Recently, a delegation of French diplomats landed in a helicopter in a visit to the Segovia site. Everyone else reaches the site by a short but steep climb up the mountain. Donkeys can be rented to carry visitors up the mountain. Climbing down into the tombs is an individual pursuit, although the site guide will often lend a helpful shoulder to lean on during the descent into the world of this rich, unnamed, and lost civilization.
Miracles of the Las Lajas Sanctuary
On the southern border of Colombia is the small town of Ipiales, home to a pilgrimage site for Colombians and Ecuadorians. At this place in 1754, a mother and her deaf-mute daughter sought refuge from a storm among the rock outcroppings of a steep-walled river canyon. The daughter yelled out to her mother that Mestiza is calling me. The mother was as surprised by the miracle of her daughter’s speech as she was by the vision of the Virgin Mary in the wall of rock, illuminated by intermittent bursts of lightening.

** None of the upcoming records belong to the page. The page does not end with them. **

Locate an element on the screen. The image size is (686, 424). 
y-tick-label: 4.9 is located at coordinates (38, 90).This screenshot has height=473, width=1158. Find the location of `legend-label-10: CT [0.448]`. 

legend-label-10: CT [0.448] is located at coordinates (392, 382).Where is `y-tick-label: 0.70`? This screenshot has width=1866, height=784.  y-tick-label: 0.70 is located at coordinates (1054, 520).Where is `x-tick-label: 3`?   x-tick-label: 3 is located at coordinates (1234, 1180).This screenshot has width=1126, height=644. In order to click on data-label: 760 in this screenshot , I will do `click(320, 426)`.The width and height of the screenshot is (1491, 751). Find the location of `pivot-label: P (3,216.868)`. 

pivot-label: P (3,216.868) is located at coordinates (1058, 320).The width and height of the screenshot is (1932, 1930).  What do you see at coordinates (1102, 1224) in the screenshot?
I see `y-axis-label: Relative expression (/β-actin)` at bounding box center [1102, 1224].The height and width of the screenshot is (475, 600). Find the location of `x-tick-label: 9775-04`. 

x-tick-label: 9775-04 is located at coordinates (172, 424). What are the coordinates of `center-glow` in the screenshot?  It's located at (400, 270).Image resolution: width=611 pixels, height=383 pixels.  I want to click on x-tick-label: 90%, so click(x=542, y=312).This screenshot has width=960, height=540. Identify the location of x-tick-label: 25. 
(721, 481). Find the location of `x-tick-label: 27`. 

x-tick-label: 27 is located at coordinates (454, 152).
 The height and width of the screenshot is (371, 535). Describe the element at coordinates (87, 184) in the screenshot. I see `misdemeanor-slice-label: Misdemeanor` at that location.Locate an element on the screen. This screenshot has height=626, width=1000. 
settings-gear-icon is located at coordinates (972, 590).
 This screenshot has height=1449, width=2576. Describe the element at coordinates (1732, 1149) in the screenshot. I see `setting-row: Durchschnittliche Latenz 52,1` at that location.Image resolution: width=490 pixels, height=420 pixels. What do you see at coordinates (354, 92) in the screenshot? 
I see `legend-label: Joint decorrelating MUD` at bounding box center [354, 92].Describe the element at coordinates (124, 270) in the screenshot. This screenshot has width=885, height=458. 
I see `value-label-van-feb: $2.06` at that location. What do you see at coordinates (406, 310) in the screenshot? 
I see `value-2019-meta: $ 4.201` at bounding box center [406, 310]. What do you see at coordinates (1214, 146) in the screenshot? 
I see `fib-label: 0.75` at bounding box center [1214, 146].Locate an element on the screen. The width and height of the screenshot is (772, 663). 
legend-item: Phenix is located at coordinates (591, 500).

A straw and wood shrine was quickly built to enclose the image on the rock. In 1802 a large adobe church was erected in place of the shrine. A bridge was built across the canyon and roads were cut to enable pilgrims to easily visit the site. In 1916 the Gothic Revival church was begun. The church seen today was completed in 1949. All structures at the site preserved the rock vision as the back of the altar. A small model of the 1802 church can be seen along the path down to the cathedral, among the many wall-plagues cemented on the canyon walls to pay tribute to the miracle of Las Lajas.
The current sanctuary was funded by donations sought in Ecuador by a man who credits the Virgin of Las Lajas with the miracle of his restored hearing. A statue commemorating this miracle and the funding of the church is located along the path from the main street down to the cathedral. Food vendors on the path sell local favorites including cheese stuffed plantain and roasted guinea pig, locally known as cuy.
Each year during holy week, over 1,000 people from Pasto walk to the Las Lajas Sanctuary. Pilgrims from Ecuador walk north to join the celebration. The walk takes about 24 hours. During this event soldiers line the road to exclude all but walkers and bicyclists from the road.
In 1952 the Vatican recognized the special status of the image of the Virgin at the sanctuary. Our Lady of Las Lajas was honored in a Canonical Coronation to venerate the local Christian icon. Papal recognition is joined by hundreds of testaments from the faithful cemented to the wall of the canyon down the length of the entry path. A visit to the Las Lajas Sanctuary is an experience in inspiration and hope.
A week in the southern highlands of Colombia was just enough time to enjoy sites of lost civilizations and miracles of healing. Indigenous people migrating to the area after the end of the first millennium of the current era have intertwined with 18th century Spanish soldiers and explorers to build Catholic communities independent of, yet reminiscent of, old Spain. For visitors southern Colombia is a magical place.